‘What could this much mass despair and revolutionary strength look like,’ Margaret Kross wrote in her review of the 58th Carnegie International in Pittsburgh, Pennsylvania, ‘except for a magnitude exceeding individual comprehension?’ The exhibitions rounded up here are characteristic of important themes in American art today – including efforts to de-centre the US. ‘Women at War’, a collaboration between New York’s Fridman Gallery and the Voloshyn Gallery in Kyiv, Ukraine, showcased work by Ukrainian women, some of which was made after Russia’s invasion earlier this year. Carolyn Lazard’s solo show at the Walker Art Center considered themes of gender, race and disability through a cleverly discursive installation on dance. Other exhibitions centred tender pictures of friends, families and strangers, whether in Wolfgang Tillman’s photographic mode or Gideon Appah’s fantastical paintings. Here are – in no particular order – some of the strongest shows of 2022 from across the United States.
‘Is it morning for you yet?: 58th Carnegie International’
Carnegie Museum of Art
Pittsburgh, USA
The longest-running exhibition of art in North America returned this year with its 58th edition, combining pieces from international collections with new work. Curated by Sohrab Mohebbi, the plaintive yet hopeful title of the exhibition – ‘Is it morning for you yet?’ – is borrowed from a Mayan Kaqchikel expression for ‘good morning’. It’s a fitting title to anchor a show that spans time zones, histories and geographies to untangle the ugly effects of US imperialism. I was particularly struck by Pio Abad’s dive into the Carnegie Museum’s history, echoing the visual language of the museum’s facade as he reproduced a letter in which the museum’s founding patron and namesake, Andrew Carnegie, sought to purchase the Philippines for US$20 million. The plethora of micro-shows, often guest curated, renders this edition particularly successful. Hyphen –’s section introduced me, and I imagine many others, to the lyrical paintings of the late Indonesian artist Kustiyah, while Kross was compelled by works from the collection of Fereydoun Ave, including, she writes, ‘sumptuous kitchen still-lives by Leyly Matine-Daftary, who… “transformed her home into a sort of bohemian haven”’.

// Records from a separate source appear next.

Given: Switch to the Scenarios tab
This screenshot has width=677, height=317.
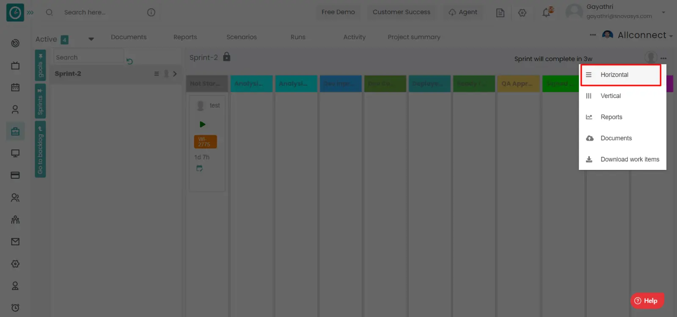Looking at the screenshot, I should coord(241,37).
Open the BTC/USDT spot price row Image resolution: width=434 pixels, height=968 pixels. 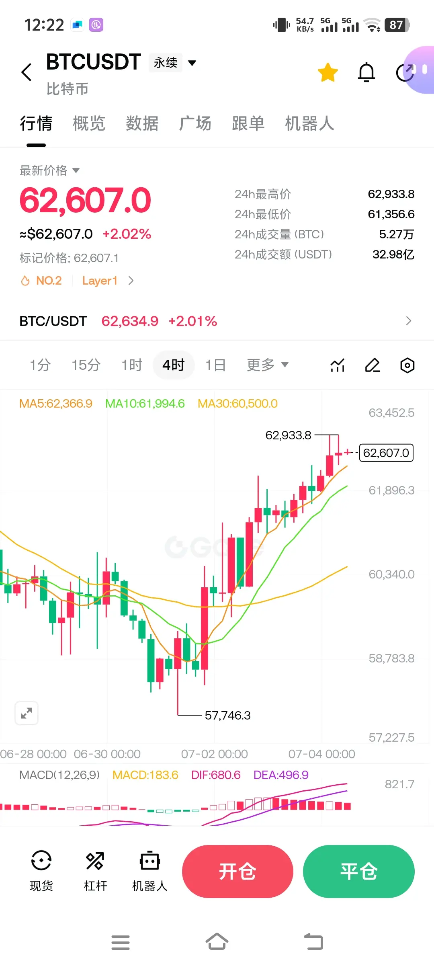217,321
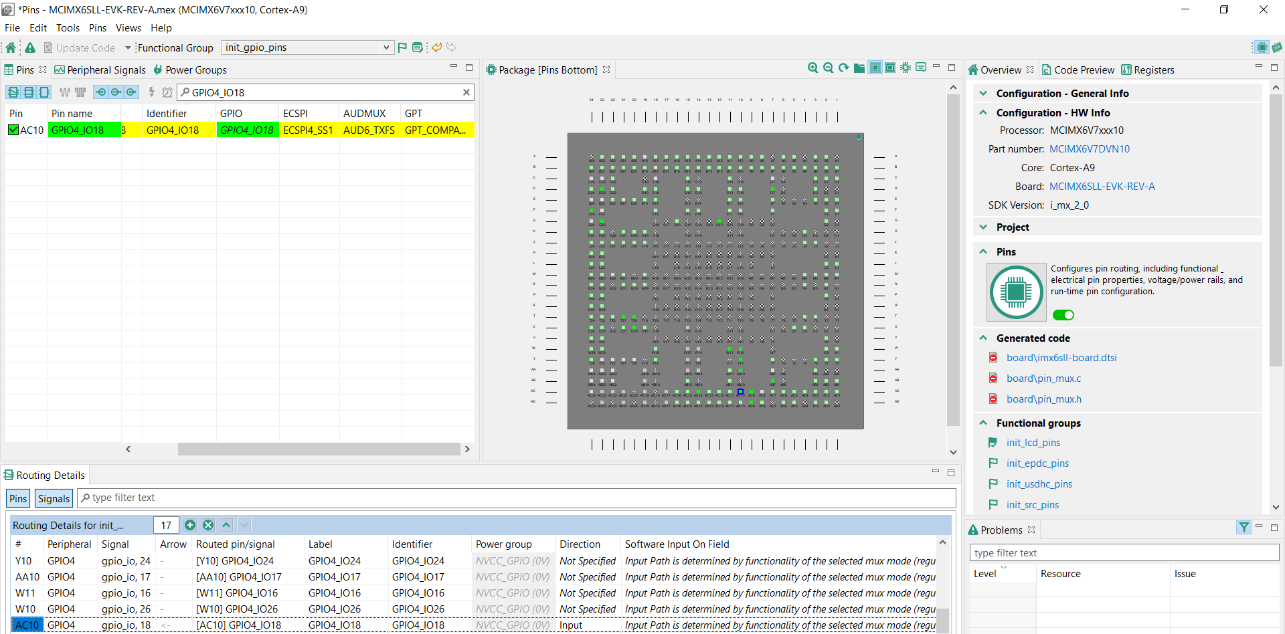The width and height of the screenshot is (1285, 634).
Task: Collapse the Configuration - HW Info section
Action: tap(984, 112)
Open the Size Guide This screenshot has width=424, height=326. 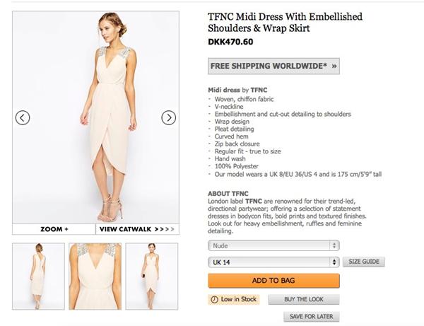pyautogui.click(x=364, y=262)
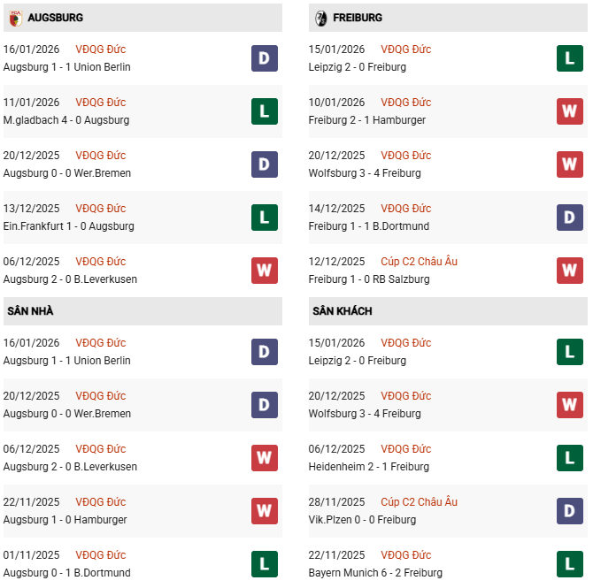Click the D badge for Augsburg vs Union Berlin, top list
The image size is (593, 588).
point(264,58)
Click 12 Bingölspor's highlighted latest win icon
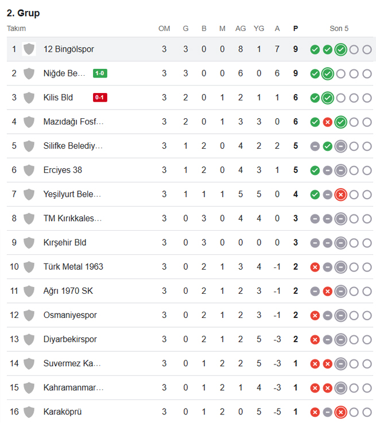Viewport: 376px width, 423px height. coord(340,49)
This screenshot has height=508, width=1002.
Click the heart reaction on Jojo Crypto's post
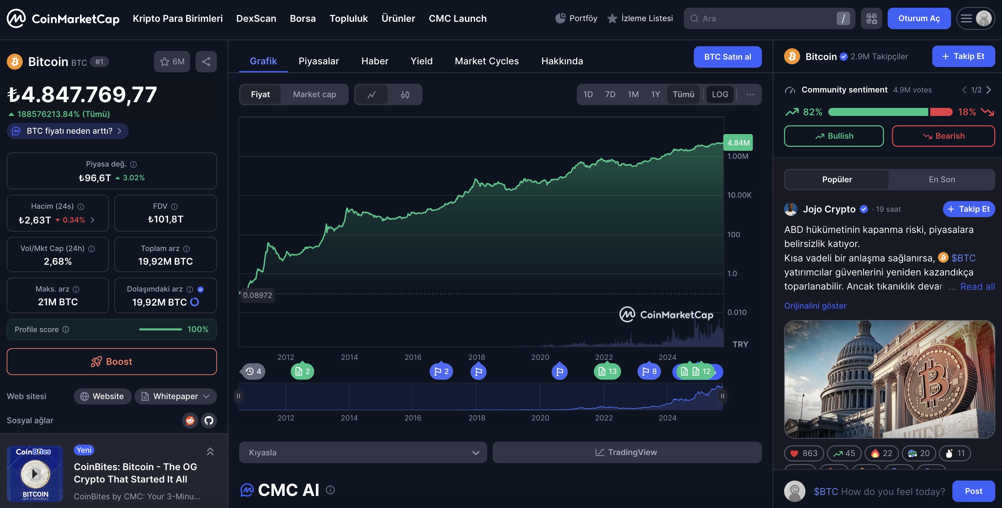803,453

‘52 Artists: A Feminist Milestone’
Aldrich Museum of Art
Ridgefield, USA
In 1971, Lucy Lippard curated the groundbreaking ‘Twenty Six Contemporary Women Artists’ exhibition at the Aldrich Contemporary Art Museum, presenting a survey of emerging artists working in New York City. More than 50 years later, many of those ‘emerging’ artists have now gained international acclaim: Lippard’s checklist included Alice Aycock, Howardena Pindell and Adrian Piper. ‘52 Artists’ – also at the Aldrich – includes some reprisals: Piper and Pindell contribute works they exhibited decades before, but also new pieces that track the development of art through their individual practices. In her review of the show, Erica N. Cardwell points out that Pindell’s Carnival, Bahia Brazil (2017), which consists of ‘cut-and-sewn canvas with disparate yet connected lines dotted across an energetic lavender palette’, traces a clear trajectory from her seminal Untitled (1968–70), in which stuffed and rolled canvases ‘elevated the concept of “work in progress” into a radical new take on sculpture’. Among emerging contemporary artists, Cardwell was struck by LaKela Brown’s Composition with 35 Golden Doorknocker Impressions (2021), which, she writes, ‘disrupts an artworld that remains predominantly white by imprinting an array of doorknocker earrings – an aspect of Black American cultural aesthetics – in white plaster, then picking out 35 in saturated gold, restoring its polished sheen’.